'''

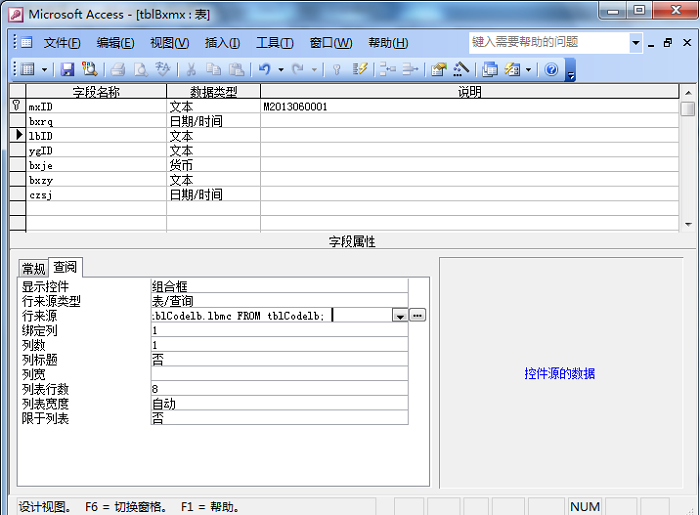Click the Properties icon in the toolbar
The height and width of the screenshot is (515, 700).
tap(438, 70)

'''
'''

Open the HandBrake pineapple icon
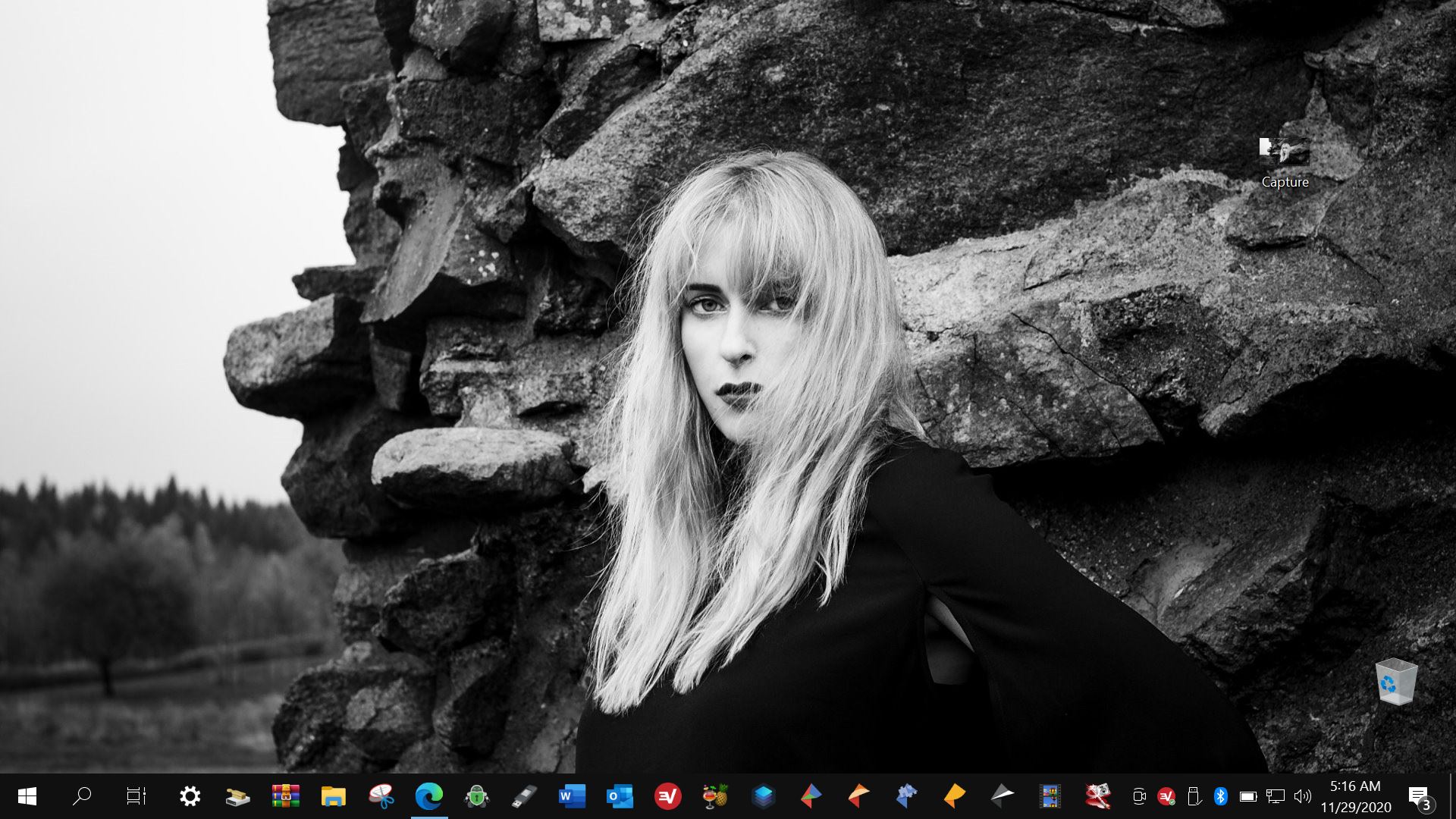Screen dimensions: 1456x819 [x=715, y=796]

'''

◆ Aim: Reproduce the records starting at the line containing "Click the Properties icon in the toolbar" and ending at the line containing "tap(438, 70)", replacing "toolbar" with "menu bar" and leaving the rest unchanged. Leave the pictures out of your answer.

◆ Full response:
Click the Properties icon in the menu bar
The height and width of the screenshot is (515, 700).
tap(438, 70)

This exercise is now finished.